Start of Block

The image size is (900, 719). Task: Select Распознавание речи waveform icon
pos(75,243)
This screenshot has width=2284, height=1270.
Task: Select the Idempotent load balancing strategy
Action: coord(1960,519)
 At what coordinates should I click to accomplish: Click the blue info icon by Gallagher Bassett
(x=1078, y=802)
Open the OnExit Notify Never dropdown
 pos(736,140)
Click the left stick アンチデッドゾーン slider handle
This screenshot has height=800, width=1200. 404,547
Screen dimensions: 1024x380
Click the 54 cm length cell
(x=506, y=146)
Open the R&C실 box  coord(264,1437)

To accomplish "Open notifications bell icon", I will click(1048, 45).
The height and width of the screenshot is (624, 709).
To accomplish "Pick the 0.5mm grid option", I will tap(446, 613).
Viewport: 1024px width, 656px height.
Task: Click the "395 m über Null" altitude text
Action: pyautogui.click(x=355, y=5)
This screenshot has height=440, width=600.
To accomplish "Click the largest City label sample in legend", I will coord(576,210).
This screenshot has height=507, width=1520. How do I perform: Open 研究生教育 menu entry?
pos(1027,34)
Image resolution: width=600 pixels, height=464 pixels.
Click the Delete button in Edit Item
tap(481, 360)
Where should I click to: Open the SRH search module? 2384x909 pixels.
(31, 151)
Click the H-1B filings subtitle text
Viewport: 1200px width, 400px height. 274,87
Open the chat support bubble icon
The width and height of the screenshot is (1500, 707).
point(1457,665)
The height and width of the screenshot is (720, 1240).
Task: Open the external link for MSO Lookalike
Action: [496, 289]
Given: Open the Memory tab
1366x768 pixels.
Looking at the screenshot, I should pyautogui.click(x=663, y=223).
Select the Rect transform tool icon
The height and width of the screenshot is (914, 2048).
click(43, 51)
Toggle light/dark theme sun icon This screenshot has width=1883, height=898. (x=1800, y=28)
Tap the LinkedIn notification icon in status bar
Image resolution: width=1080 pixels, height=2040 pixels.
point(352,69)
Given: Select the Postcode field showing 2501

End of Block

[YOUR GOAL] Please print exactly the lines of the entries above, beginning with the line that contains "Toggle light/dark theme" and ending with the last line.

[YOUR RESPONSE]
Toggle light/dark theme sun icon This screenshot has width=1883, height=898. (x=1800, y=28)
Tap the LinkedIn notification icon in status bar
Image resolution: width=1080 pixels, height=2040 pixels.
point(352,69)
Given: Select the Postcode field showing 2501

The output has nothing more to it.